- HOW TO COMPLETE THIS TASK: The line containing "Open the Actions menu" and every line after it, through the end of the records below: repeat them exactly, nothing more.

Items listed in a dataset
"""
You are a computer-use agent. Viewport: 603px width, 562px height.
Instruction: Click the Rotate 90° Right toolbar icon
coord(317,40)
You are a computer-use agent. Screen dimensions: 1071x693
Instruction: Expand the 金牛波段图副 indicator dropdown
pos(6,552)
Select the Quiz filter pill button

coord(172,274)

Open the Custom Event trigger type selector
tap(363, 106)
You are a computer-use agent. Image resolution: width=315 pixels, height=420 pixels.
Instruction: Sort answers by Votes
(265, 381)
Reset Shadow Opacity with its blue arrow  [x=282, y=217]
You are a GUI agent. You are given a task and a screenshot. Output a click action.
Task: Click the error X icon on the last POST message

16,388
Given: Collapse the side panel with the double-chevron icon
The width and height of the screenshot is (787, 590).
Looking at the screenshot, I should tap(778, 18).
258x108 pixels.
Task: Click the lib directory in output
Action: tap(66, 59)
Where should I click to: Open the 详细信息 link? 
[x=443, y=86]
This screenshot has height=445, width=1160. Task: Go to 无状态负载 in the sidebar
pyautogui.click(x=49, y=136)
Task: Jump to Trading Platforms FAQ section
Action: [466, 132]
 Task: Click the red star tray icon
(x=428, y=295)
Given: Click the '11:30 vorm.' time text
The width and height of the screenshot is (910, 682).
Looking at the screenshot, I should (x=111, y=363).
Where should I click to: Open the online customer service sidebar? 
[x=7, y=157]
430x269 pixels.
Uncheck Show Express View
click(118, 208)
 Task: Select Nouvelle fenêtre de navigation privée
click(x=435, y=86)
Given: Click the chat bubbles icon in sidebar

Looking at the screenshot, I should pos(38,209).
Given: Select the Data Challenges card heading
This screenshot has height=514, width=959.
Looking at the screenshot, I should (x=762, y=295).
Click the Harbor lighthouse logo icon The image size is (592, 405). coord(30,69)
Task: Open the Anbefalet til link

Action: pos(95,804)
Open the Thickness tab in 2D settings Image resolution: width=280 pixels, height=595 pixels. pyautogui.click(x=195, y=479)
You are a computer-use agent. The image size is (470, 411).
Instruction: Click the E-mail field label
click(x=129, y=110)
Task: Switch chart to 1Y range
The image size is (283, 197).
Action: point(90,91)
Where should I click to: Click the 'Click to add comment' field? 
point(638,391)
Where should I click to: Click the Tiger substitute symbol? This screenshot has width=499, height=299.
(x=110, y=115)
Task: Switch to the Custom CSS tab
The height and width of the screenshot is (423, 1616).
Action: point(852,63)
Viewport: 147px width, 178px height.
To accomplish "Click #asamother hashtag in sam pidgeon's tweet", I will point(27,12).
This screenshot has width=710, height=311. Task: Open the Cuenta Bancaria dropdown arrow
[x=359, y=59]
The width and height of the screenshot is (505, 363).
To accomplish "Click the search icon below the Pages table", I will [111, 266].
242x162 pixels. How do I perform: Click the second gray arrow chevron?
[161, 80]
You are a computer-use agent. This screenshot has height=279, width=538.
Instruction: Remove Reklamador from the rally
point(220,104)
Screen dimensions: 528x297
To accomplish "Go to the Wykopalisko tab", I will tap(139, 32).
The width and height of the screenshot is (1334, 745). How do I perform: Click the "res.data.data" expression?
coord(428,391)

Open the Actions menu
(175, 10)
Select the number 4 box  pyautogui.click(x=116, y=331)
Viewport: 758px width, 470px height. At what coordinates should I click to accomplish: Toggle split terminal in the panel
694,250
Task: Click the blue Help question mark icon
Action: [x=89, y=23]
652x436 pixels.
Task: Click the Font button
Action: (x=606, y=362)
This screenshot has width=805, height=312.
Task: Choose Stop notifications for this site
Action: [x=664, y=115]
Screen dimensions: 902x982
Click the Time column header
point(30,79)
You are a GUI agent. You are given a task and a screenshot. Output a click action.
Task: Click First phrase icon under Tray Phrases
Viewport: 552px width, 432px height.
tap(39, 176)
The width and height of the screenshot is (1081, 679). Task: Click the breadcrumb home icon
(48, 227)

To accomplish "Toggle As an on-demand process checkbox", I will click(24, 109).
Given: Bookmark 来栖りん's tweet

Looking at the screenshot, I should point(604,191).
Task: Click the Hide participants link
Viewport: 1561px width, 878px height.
"""
- RESPONSE:
Open the Actions menu
(175, 10)
Select the number 4 box  pyautogui.click(x=116, y=331)
Viewport: 758px width, 470px height. At what coordinates should I click to accomplish: Toggle split terminal in the panel
694,250
Task: Click the blue Help question mark icon
Action: [x=89, y=23]
652x436 pixels.
Task: Click the Font button
Action: (x=606, y=362)
This screenshot has width=805, height=312.
Task: Choose Stop notifications for this site
Action: [x=664, y=115]
Screen dimensions: 902x982
Click the Time column header
point(30,79)
You are a GUI agent. You are given a task and a screenshot. Output a click action.
Task: Click First phrase icon under Tray Phrases
Viewport: 552px width, 432px height.
tap(39, 176)
The width and height of the screenshot is (1081, 679). Task: Click the breadcrumb home icon
(48, 227)

To accomplish "Toggle As an on-demand process checkbox", I will click(24, 109).
Given: Bookmark 来栖りん's tweet

Looking at the screenshot, I should point(604,191).
Task: Click the Hide participants link
Viewport: 1561px width, 878px height.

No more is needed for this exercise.